WOODSTOCK – After almost six months, the McHenry County Board now has rules in place that allow its members to use an electronic voting system installed in January.
Board members voted Tuesday evening, 21-0, to approve the rules, which would allow the board to use the system at its June 20 voting meeting. And despite a discussion in last week’s Committee of the Whole that suggested that a number of amendments would be proposed, only two were, one of which was approved.
Chairman Jack Franks, D-Marengo, who had the system installed shortly after taking office, called it a good step toward transparency and credited board members who helped craft the rules.
“When I got sworn in, I said I wanted to make McHenry County the most transparent and accountable county in the country, and this will help get us there,” Franks said.
The system, which works through the county’s existing audio-streaming and online agenda software, allows board members to vote on issues with their county-issued iPads, and it displays voting results online and on a flat-screen TV behind the chairman’s seat.
Under the new rules, electronic voting will be used for all roll-call votes taken by the full County Board, except for attendance, or in situations in which the equipment isn’t working.

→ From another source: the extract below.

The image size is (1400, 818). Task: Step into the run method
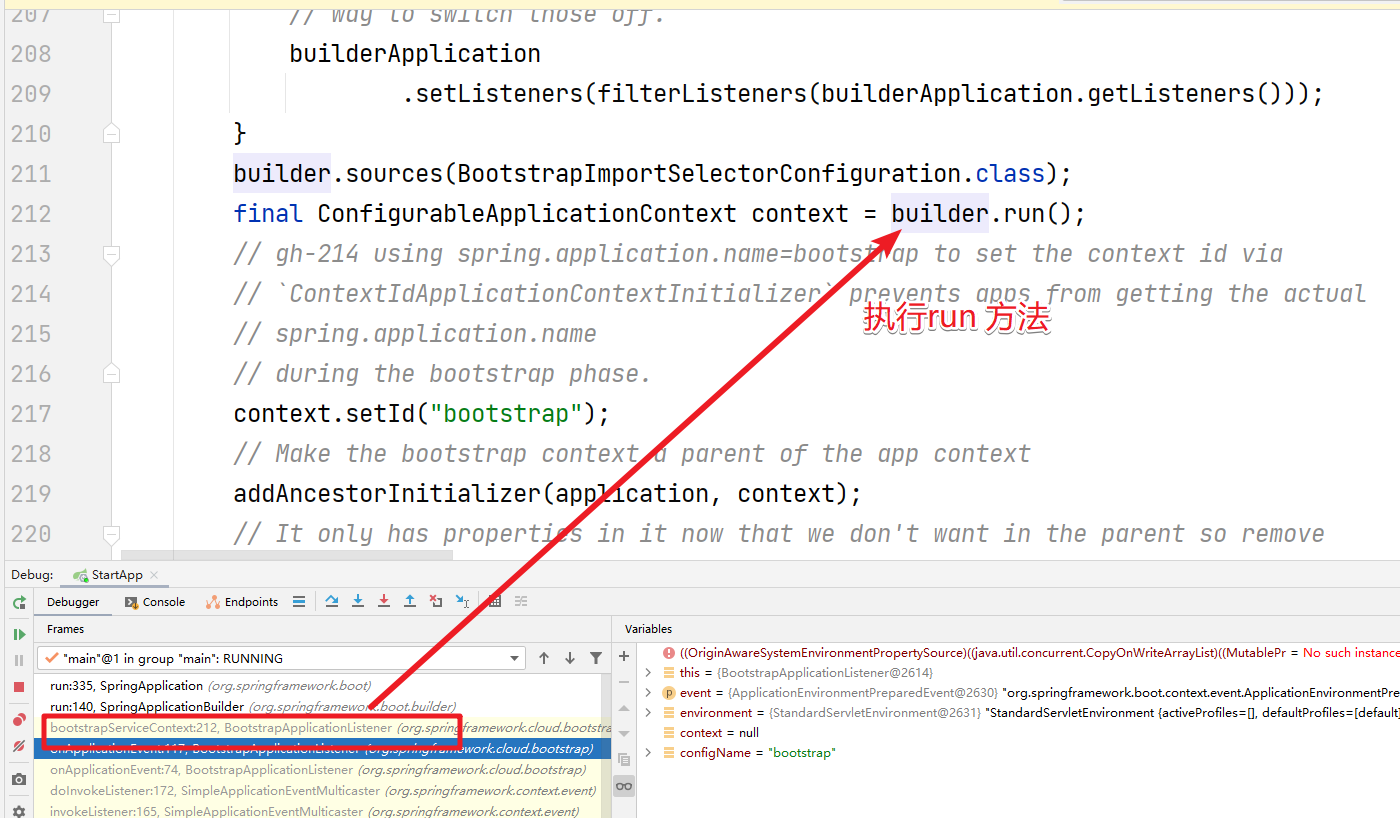[x=358, y=601]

The system will not yet be used for meetings of the County Board’s standing committees.
When the system first was used at the board’s Jan. 17 meeting, board members complained of a lack of training and the fact that County Board rules did not reflect electronic voting. Members have since received training on the system’s use.

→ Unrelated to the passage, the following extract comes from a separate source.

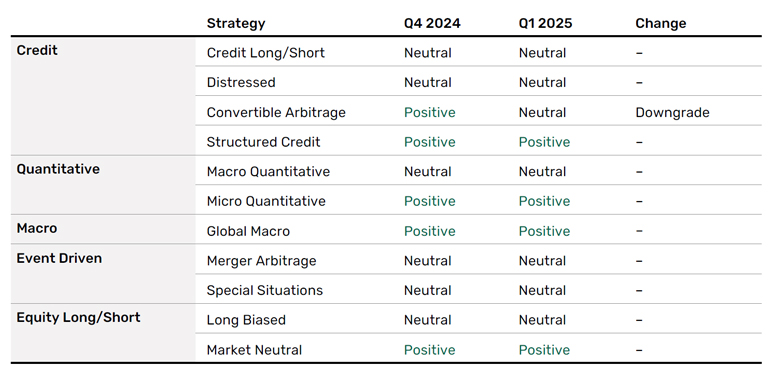Click the Downgrade change value
The height and width of the screenshot is (370, 770).
tap(672, 113)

However, disagreements over what those rules should say, and who should be writing them in the first place, delayed the system’s implementation.
Franks, citing his powers as chairman, assembled an ad-hoc committee to draft the rules. The Internal Support and Facilities Committee, which historically has been the committee to review board rules annually and recommend changes, came up with several of its own. But Franks did not advance them, pointing out that the board’s rules do not delegate the responsibility of amending them to that standing committee, or any other.
However, in deference to committee members’ concerns and those of other board members, Franks postponed a planned February vote on the rules and convened another ad-hoc committee to tweak them further.
Board members approved an amendment by Michael Rein, R-Woodstock, to clarify that the chairman at the end of a vote shall announce the number of votes for and against, and that the roll call shall be displayed online after the vote is closed. However, board members rejected a proposed amendment by Donna Kurtz that would have required the county clerk after each electronic vote to read aloud how each member voted.
Kurtz, R-Crystal Lake, said the rule would further improve transparency for people with visual or hearing disabilities.
Compliance with the Americans with Disabilities Act was one of the reasons that Franks has given for wanting the system installed.
“That makes the whole voting process transparent, whether you’re blind and you’re at this meeting or whether you are listening to this meeting remotely at home,” Kurtz said.
But Franks countered that the rule is unnecessary and would slow down meetings and defeat the purpose of having the system. Rules already allow for members to ask for votes to be read in the event of a question over the result, and Franks added that people with visual impairments can have their computer read aloud the PDF of the vote totals.
“I can tell you that every other jurisdiction that I know that does electronic voting, you don’t read [the roll call] afterward. It’s not necessary, and it defeats the purpose entirely,” Franks said.
Maintaining the software costs about $12,000 a year, or about $1,000 a month, not counting the one-time $2,700 cost of the hardware. It was paid for through the budget of County Clerk Mary McClellan, who is responsible for counting votes and taking minutes at the full County Board’s voting meetings.